§ **WHAT YOU HAVE TO DO**: Every entry below is to be copied exactly as written.

┌────────

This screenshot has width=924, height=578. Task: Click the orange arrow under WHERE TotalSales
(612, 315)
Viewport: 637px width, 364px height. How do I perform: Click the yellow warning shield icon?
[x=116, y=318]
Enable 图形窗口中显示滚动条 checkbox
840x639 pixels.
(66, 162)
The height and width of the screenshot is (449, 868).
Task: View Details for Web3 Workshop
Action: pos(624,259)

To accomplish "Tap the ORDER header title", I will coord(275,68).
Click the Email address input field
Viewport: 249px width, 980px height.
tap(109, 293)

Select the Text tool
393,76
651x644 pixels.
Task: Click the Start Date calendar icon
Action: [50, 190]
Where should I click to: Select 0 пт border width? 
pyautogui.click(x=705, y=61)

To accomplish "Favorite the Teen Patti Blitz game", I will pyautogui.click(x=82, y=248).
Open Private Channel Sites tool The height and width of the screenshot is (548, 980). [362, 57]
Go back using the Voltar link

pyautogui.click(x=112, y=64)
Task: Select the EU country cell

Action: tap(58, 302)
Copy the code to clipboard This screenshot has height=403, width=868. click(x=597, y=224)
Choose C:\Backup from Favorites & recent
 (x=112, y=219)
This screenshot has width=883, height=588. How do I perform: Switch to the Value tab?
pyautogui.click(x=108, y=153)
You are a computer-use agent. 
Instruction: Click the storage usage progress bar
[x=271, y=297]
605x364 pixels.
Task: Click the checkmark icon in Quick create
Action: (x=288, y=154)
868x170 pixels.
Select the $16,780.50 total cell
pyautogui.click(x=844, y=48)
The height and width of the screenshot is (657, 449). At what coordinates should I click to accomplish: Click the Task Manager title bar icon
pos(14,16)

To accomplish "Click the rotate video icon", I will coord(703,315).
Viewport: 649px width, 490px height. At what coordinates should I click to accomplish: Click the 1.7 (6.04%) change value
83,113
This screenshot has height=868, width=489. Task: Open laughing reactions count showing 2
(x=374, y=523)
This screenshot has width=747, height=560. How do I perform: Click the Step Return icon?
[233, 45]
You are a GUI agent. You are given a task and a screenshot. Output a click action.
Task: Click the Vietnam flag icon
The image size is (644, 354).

└────────

§ **FINAL ANSWER**:
This screenshot has width=924, height=578. Task: Click the orange arrow under WHERE TotalSales
(612, 315)
Viewport: 637px width, 364px height. How do I perform: Click the yellow warning shield icon?
[x=116, y=318]
Enable 图形窗口中显示滚动条 checkbox
840x639 pixels.
(66, 162)
The height and width of the screenshot is (449, 868).
Task: View Details for Web3 Workshop
Action: pos(624,259)

To accomplish "Tap the ORDER header title", I will coord(275,68).
Click the Email address input field
Viewport: 249px width, 980px height.
tap(109, 293)

Select the Text tool
393,76
651x644 pixels.
Task: Click the Start Date calendar icon
Action: [50, 190]
Where should I click to: Select 0 пт border width? 
pyautogui.click(x=705, y=61)

To accomplish "Favorite the Teen Patti Blitz game", I will pyautogui.click(x=82, y=248).
Open Private Channel Sites tool The height and width of the screenshot is (548, 980). [362, 57]
Go back using the Voltar link

pyautogui.click(x=112, y=64)
Task: Select the EU country cell

Action: tap(58, 302)
Copy the code to clipboard This screenshot has height=403, width=868. click(x=597, y=224)
Choose C:\Backup from Favorites & recent
 (x=112, y=219)
This screenshot has width=883, height=588. How do I perform: Switch to the Value tab?
pyautogui.click(x=108, y=153)
You are a computer-use agent. 
Instruction: Click the storage usage progress bar
[x=271, y=297]
605x364 pixels.
Task: Click the checkmark icon in Quick create
Action: (x=288, y=154)
868x170 pixels.
Select the $16,780.50 total cell
pyautogui.click(x=844, y=48)
The height and width of the screenshot is (657, 449). At what coordinates should I click to accomplish: Click the Task Manager title bar icon
pos(14,16)

To accomplish "Click the rotate video icon", I will coord(703,315).
Viewport: 649px width, 490px height. At what coordinates should I click to accomplish: Click the 1.7 (6.04%) change value
83,113
This screenshot has height=868, width=489. Task: Open laughing reactions count showing 2
(x=374, y=523)
This screenshot has width=747, height=560. How do I perform: Click the Step Return icon?
[233, 45]
You are a GUI agent. You are given a task and a screenshot. Output a click action.
Task: Click the Vietnam flag icon
The image size is (644, 354).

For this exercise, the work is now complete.